Best about Secret Level
is its impressive consistency. Its highs don’t quite reach the transcendence of Orcaz’s best tracks, particularly his neoned-out remix of Kiiara’s “Bipolar,” the platonic ideal of a John Wick club scene’s soundtrack; that said, there are plenty of those highs, and nary a low to be found. The middle stretch of the album in particular feels pulled directly from a prime-time club set, sardined bodies almost audible behind its sparer moments. It’s a perfect example of maximalist chiptune-influenced electro house many years after both chiptune and electro house have left their primes: only barely restrained enough to keep from cloying, but as infectiously and charismatically repetitive as it can be under that limit.

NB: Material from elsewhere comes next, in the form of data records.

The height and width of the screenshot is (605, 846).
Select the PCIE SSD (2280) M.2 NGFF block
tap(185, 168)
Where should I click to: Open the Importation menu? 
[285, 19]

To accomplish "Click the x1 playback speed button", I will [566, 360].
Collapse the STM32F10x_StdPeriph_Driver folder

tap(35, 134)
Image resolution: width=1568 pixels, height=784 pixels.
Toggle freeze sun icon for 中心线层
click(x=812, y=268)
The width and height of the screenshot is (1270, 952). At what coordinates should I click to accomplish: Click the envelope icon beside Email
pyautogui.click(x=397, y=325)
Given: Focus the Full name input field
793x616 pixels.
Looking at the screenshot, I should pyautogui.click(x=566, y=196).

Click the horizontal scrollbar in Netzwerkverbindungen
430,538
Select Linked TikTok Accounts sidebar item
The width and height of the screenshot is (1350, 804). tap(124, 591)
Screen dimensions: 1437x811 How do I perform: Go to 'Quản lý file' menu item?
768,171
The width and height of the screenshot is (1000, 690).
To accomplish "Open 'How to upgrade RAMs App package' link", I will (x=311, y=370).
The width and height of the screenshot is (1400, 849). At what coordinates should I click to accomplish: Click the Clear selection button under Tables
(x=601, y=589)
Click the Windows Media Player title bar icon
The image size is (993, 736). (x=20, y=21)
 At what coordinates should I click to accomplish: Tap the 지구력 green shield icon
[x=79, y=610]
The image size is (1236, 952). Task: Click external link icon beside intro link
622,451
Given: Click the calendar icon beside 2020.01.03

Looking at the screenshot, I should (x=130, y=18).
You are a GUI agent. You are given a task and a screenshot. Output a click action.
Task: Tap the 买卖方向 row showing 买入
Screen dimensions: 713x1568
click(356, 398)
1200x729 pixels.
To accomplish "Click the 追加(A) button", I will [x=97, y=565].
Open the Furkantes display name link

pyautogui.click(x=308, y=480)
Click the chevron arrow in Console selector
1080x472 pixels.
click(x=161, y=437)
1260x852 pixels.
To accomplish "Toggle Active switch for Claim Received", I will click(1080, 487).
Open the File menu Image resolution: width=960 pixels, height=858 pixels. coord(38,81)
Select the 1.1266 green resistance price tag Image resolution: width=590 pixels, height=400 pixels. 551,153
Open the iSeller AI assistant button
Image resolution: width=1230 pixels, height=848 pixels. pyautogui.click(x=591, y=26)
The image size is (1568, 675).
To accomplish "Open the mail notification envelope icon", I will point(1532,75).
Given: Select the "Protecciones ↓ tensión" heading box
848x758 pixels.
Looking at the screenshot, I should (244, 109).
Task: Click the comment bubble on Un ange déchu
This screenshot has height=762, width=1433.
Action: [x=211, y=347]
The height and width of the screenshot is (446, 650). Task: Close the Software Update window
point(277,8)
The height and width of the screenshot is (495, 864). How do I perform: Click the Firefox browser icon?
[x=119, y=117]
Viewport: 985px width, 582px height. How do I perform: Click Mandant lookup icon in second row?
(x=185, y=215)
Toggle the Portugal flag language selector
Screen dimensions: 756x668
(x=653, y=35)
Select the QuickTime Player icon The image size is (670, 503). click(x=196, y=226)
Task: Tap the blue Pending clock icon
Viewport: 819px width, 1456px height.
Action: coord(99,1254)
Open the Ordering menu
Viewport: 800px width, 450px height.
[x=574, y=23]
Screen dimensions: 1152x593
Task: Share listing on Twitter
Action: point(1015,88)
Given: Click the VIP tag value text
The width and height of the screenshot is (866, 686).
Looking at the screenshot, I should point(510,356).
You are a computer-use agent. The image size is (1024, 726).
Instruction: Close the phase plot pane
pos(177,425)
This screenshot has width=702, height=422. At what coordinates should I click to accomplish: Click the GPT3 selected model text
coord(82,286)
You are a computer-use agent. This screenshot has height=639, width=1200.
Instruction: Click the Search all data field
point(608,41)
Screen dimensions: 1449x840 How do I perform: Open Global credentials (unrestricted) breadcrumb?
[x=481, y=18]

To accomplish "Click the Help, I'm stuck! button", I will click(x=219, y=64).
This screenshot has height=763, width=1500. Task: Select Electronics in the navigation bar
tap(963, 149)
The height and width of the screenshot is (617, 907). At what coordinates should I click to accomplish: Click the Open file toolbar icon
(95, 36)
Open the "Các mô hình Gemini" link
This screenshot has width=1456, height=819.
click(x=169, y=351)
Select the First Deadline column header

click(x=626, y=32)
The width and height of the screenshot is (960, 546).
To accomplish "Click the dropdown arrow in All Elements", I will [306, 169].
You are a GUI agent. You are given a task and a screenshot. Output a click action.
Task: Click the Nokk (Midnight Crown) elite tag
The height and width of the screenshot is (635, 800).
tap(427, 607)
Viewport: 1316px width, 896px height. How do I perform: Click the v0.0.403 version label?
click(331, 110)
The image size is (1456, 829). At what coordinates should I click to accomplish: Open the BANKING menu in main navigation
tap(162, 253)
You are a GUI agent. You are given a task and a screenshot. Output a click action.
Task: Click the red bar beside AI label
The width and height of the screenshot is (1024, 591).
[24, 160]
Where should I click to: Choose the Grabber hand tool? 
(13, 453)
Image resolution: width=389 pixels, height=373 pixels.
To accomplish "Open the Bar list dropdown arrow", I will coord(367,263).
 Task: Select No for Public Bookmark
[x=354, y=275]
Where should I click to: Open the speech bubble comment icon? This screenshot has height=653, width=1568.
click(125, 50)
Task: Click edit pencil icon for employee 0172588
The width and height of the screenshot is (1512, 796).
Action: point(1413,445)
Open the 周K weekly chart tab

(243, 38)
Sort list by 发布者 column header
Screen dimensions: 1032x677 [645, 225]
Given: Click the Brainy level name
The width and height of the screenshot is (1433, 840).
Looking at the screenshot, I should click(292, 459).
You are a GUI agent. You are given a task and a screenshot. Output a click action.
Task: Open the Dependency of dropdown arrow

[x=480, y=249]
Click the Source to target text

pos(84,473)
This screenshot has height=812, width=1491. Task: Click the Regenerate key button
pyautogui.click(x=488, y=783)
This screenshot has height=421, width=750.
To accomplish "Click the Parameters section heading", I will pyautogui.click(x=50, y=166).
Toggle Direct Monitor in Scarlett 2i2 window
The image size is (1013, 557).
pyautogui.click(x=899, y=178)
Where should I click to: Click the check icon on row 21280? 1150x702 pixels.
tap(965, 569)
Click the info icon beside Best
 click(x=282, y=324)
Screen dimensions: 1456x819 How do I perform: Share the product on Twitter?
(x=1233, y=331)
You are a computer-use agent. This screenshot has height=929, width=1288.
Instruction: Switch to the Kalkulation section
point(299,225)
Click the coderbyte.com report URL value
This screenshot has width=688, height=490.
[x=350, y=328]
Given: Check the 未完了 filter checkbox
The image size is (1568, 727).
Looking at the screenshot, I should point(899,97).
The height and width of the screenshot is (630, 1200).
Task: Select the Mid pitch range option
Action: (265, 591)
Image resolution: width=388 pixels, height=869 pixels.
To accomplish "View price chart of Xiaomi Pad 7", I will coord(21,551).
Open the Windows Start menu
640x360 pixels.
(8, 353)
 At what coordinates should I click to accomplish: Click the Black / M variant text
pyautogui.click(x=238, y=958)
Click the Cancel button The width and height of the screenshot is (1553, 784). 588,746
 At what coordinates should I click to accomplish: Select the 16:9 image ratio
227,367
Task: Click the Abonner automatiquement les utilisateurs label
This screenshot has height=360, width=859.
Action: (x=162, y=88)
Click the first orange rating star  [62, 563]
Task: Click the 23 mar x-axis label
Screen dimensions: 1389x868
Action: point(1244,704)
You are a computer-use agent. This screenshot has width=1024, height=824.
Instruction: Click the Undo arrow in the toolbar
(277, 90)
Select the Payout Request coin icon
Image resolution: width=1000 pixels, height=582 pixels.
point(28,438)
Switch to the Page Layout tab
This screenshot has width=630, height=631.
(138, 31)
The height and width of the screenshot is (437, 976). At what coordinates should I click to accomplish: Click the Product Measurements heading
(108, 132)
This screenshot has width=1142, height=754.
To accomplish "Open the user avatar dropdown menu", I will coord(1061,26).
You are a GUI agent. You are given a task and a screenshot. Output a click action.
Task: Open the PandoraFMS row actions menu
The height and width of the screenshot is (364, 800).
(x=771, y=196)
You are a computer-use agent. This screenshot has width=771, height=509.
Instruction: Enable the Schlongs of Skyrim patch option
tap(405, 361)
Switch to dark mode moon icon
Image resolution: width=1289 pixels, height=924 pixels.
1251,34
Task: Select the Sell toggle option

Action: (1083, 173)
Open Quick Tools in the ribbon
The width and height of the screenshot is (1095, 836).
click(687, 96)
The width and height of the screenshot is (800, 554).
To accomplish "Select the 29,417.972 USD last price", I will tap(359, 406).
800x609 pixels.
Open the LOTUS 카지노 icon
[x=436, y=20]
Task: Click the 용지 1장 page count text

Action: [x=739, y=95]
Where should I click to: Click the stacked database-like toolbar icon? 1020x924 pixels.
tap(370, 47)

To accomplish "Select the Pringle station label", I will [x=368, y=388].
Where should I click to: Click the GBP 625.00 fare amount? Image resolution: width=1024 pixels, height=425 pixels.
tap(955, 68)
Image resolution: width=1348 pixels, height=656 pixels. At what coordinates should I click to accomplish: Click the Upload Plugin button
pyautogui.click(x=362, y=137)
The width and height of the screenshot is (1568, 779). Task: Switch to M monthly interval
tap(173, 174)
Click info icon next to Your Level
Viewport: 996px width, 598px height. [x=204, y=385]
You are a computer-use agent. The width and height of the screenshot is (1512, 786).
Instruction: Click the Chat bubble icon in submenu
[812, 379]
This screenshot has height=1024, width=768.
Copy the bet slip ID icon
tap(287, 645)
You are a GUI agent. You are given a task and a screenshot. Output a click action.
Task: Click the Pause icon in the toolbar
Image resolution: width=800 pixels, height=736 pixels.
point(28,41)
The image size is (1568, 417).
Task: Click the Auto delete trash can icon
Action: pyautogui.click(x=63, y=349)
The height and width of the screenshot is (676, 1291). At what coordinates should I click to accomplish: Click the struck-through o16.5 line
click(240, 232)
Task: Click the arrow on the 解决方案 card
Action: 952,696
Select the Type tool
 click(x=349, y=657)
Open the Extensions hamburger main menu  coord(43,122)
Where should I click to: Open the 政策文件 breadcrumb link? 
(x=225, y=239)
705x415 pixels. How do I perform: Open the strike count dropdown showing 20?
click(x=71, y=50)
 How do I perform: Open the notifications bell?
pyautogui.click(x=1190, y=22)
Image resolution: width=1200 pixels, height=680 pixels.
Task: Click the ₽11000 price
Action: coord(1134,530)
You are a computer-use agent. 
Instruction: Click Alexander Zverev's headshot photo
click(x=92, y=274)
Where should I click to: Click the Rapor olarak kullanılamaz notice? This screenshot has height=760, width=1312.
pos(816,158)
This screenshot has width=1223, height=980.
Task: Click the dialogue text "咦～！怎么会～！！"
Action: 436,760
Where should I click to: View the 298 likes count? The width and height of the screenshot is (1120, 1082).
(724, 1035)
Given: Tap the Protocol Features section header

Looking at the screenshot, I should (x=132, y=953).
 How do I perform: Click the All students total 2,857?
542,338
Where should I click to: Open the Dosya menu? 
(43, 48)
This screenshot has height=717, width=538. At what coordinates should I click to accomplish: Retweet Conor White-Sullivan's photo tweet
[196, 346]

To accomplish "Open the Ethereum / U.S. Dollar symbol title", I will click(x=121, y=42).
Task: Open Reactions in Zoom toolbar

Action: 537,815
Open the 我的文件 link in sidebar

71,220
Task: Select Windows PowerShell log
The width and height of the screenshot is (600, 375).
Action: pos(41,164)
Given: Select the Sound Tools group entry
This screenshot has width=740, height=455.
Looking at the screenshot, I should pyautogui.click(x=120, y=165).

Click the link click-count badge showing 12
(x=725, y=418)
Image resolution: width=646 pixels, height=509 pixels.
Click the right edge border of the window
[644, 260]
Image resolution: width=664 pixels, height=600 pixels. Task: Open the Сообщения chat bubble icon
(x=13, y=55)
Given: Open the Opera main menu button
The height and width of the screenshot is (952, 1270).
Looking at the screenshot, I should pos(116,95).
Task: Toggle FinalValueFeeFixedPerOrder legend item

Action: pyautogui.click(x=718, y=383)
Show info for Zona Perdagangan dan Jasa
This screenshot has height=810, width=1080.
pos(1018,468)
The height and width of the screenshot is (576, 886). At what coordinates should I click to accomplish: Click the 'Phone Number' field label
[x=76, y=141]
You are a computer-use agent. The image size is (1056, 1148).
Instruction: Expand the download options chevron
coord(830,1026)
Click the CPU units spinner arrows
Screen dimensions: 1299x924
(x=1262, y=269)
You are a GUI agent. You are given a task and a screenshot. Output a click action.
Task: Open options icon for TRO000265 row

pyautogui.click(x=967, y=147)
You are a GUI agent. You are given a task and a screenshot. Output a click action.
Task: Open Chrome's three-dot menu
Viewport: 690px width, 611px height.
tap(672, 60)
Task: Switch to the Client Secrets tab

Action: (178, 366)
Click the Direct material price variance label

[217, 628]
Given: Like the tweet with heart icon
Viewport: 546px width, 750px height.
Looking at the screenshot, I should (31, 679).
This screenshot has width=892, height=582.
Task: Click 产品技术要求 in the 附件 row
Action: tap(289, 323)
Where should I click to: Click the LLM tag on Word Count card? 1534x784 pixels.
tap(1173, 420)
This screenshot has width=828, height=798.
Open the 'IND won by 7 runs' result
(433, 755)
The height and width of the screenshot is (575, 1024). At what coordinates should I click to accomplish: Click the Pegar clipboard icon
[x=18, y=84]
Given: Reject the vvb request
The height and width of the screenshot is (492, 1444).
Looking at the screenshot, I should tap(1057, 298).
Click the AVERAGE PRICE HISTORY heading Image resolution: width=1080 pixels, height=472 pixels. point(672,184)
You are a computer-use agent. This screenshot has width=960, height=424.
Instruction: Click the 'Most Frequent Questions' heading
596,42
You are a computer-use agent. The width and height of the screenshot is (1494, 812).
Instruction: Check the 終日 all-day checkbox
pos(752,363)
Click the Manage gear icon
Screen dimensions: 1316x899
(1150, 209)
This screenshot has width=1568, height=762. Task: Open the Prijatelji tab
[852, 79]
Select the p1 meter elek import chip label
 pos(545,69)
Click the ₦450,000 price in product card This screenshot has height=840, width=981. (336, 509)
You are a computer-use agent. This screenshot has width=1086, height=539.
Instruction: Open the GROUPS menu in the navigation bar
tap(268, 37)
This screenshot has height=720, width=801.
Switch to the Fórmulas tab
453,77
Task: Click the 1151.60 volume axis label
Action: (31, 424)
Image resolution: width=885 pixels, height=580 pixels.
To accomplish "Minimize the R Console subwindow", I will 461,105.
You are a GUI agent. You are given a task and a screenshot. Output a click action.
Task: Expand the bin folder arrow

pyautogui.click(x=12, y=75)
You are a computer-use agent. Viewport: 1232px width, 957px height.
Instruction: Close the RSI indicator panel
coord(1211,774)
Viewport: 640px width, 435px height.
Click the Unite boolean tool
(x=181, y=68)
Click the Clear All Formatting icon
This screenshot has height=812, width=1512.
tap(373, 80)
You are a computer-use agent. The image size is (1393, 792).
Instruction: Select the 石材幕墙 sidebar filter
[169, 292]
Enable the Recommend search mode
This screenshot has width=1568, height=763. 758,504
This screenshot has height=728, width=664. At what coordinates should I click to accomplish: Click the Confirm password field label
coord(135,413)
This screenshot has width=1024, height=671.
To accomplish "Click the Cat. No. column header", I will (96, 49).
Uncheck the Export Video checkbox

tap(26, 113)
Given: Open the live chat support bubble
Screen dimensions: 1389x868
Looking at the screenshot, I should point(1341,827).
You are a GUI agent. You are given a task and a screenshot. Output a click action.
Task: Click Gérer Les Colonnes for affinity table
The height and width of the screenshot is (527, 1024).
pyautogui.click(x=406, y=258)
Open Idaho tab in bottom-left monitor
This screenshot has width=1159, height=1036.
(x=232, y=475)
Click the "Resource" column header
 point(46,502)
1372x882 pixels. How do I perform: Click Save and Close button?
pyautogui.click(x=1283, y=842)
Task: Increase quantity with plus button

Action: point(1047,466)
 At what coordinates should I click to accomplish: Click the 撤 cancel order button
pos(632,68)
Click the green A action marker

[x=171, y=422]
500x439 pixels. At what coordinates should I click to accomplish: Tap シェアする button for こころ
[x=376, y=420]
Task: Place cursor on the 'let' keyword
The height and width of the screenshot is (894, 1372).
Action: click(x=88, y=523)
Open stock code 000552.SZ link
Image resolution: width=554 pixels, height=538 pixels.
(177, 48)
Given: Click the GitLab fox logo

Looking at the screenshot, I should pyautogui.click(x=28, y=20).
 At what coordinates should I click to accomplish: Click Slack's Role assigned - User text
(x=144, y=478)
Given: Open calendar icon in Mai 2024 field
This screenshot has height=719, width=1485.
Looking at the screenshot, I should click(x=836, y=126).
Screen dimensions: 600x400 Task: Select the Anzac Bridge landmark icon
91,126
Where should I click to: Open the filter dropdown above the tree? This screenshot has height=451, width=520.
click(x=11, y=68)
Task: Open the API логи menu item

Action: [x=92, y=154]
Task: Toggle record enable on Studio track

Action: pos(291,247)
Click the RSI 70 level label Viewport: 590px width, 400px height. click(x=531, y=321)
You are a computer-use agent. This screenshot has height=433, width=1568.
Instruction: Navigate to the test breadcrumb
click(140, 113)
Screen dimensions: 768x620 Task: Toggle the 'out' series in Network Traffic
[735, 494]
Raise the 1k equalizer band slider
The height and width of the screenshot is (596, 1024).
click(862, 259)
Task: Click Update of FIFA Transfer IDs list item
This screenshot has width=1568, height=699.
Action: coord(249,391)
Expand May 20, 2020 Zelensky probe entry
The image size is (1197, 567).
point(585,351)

No Mana makes claustrophobic music, and that’s sort of the point: the clubs and festivals to which he peddles his wares should
feel nearly immobile, bodies packed so deep that dancing becomes less an expression of self than that of a unified crowd moving as one. Much like the titular experience, options are indeed limited at a rave: you move with those around you, or you’re lost in the crowd. Secret Level
provides ample material for that movement, plenty of tasteful peak-hour stompers for going bananas and enough pretty recovery space to rest and be awed before the next one goes positively in. Functional in the best sense of the word, Secret Level
cements No Mana’s taste for chiptune as an essential tenet of his appeal; his paranoia should provide euphoria for many sets to come.